Danny Briere could be traded before, or on April 3, 2013. But, the Philadelphia Flyers must consider a few factors before they would agree to move their sixth-highest playoff scorer (72 points) of all-time by the National Hockey League’s trade deadline.
Everyone can believe whatever they want about number 48’s historical regular season performances, or how he’s been playing during this shortened season. But, there’s no denying that Briere is a deadly postseason sniper who has terrorized numerous postseason goalies dating back to his days with the Buffalo Sabres.
Antero Nittymaki and his 2005-06 Flyers’ teammates felt that forwards’ pain (three goals, six assists) during their Eastern Conference Quarterfinals’ defeat. Subtracting Briere would almost certainly reduce the team’s offensive punch this spring.

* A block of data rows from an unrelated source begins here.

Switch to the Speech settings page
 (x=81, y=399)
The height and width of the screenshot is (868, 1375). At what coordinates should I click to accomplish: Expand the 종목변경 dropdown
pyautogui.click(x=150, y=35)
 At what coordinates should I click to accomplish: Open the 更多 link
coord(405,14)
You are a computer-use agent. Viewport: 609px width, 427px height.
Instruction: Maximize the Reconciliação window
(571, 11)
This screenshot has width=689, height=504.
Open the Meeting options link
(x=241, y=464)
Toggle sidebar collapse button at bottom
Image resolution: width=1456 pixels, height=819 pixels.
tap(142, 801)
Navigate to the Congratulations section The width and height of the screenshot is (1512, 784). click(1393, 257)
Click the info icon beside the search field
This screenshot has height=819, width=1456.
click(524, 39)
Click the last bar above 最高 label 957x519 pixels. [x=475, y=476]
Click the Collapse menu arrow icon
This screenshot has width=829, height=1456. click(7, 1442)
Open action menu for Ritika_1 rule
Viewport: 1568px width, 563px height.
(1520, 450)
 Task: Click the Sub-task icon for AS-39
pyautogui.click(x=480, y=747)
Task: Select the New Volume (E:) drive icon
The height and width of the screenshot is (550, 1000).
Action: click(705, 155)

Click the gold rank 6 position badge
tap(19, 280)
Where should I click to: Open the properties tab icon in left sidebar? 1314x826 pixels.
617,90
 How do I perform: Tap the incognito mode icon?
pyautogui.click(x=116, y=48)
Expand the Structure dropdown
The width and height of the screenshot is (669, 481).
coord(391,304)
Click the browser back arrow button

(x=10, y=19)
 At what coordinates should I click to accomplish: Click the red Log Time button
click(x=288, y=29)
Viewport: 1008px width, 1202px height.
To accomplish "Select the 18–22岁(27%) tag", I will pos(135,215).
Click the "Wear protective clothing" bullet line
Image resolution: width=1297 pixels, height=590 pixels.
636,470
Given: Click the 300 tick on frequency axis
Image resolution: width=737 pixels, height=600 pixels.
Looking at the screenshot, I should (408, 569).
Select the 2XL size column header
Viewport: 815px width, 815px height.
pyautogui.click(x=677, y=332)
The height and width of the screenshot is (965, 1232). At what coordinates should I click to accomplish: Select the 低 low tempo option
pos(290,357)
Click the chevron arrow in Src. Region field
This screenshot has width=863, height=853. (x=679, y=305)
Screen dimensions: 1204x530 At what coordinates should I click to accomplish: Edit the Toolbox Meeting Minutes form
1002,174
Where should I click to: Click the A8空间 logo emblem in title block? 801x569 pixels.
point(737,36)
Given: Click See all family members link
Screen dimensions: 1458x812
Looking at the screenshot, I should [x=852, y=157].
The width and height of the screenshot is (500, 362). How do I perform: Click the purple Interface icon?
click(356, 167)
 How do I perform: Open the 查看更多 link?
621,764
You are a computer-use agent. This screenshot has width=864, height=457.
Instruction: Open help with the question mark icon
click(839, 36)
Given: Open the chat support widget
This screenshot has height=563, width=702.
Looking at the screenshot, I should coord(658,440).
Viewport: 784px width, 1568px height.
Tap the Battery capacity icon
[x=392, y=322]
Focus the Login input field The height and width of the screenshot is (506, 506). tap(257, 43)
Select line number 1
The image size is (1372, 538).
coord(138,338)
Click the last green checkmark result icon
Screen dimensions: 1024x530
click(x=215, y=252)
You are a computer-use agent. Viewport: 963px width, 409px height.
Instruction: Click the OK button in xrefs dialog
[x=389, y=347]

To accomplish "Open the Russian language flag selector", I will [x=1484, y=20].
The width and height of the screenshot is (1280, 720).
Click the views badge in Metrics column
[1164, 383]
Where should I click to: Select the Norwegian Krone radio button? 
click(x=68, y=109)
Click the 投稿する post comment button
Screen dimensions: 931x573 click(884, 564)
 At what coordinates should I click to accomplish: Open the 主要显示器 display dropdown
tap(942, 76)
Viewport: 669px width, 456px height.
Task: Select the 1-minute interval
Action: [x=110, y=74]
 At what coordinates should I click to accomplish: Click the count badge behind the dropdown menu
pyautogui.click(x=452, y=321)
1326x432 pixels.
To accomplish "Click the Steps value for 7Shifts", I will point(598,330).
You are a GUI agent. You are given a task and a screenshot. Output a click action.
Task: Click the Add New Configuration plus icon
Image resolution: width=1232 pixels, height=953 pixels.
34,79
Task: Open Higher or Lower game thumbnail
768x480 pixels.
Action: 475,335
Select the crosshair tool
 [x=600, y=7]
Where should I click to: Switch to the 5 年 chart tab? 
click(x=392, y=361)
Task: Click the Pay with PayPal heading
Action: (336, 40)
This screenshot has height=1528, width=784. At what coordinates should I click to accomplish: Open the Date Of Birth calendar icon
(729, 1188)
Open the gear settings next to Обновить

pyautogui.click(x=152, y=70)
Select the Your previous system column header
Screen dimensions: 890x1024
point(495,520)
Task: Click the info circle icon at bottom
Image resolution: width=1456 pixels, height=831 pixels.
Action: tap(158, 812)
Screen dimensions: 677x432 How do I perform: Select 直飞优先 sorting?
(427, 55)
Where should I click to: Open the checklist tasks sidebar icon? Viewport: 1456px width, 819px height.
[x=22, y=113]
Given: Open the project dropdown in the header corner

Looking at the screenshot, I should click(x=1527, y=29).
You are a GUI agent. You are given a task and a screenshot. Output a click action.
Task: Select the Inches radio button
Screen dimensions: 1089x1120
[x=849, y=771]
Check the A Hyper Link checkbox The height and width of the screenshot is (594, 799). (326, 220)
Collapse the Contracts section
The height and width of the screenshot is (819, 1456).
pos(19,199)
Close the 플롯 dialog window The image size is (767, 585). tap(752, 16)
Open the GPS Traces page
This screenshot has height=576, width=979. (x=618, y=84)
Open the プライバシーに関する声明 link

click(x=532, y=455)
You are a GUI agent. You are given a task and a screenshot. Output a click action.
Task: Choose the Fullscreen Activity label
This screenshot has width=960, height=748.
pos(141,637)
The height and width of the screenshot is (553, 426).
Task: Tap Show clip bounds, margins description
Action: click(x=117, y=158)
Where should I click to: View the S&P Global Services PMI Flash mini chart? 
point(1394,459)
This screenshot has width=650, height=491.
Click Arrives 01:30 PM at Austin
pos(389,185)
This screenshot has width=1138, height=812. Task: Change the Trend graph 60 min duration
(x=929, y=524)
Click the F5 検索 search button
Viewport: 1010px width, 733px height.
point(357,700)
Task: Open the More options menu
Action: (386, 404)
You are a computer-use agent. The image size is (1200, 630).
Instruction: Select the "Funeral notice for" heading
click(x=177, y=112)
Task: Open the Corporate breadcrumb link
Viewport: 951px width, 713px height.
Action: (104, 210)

The idea of even considering a trade that involves this 35-year-old veteran must include a conversation about the salary cap. Recent waivers of some players and potential long-term injured reserve maneuvering may not enable enough financial figures to be loosened to truly solve this team’s needs.
So, we must start (or stop, per personal preference) at Briere’s no-trade clause.
Any team could choose to reduce a player’s ice time as a method of sending a message to its employee: “You are not in our future plans. Give in to our demands.” But, I’m not sure that this situation would ever reach that forced point.
Plus, we must remember that all clauses can be negotiated away under the right circumstances. One circumstance would involve a trade partner agreeing to extend Briere’s current contract past the 2014-15 season.
Because this center is the Flyers’ highest-salaried player, having a cap hit of $6.5 million through the next two seasons, he isn’t guaranteed to finish his career in an orange and black jersey.
Head coach Peter Laviolette must have at least one solid defender added to his blue line contingent by the trade deadline, which assumes that his team remains in playoff contention until that time. A sharp defenseman is “Lavy’s” most pressing, but not his only need.
General manager Paul Holmgren has a well-earned reputation as a creative and aggressive deal-maker. As such, “Homer” won’t curtail any of his roster plans as he attempts to position his team for an extended spring adventure.